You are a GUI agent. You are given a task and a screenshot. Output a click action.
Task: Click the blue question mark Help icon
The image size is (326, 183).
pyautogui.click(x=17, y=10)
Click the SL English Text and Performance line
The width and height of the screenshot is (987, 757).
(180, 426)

┄┄┄┄┄┄

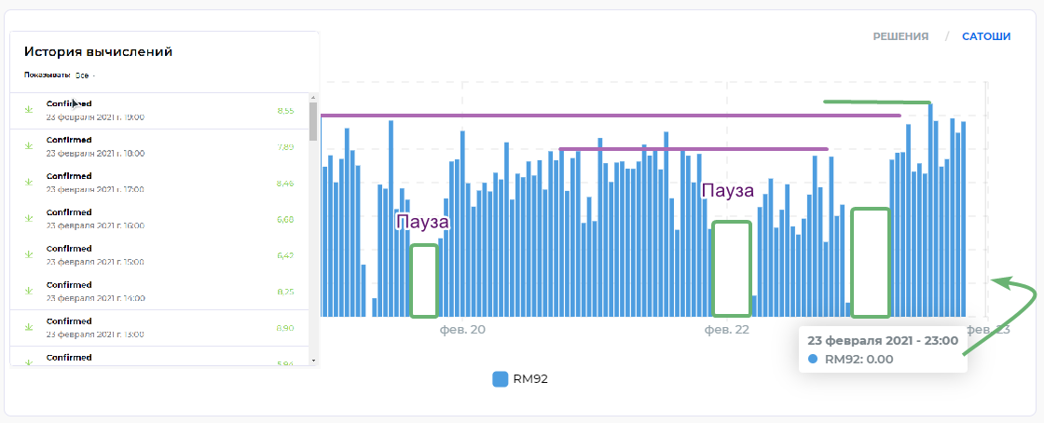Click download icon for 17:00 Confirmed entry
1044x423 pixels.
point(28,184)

┄┄┄┄┄┄

■ **WHAT TO DO**:
Show each line from the items above that contains the word "screenshot".

■ **EXERCISE SOLUTION**:
You are a GUI agent. You are given a task and a screenshot. Output a click action.
The width and height of the screenshot is (987, 757).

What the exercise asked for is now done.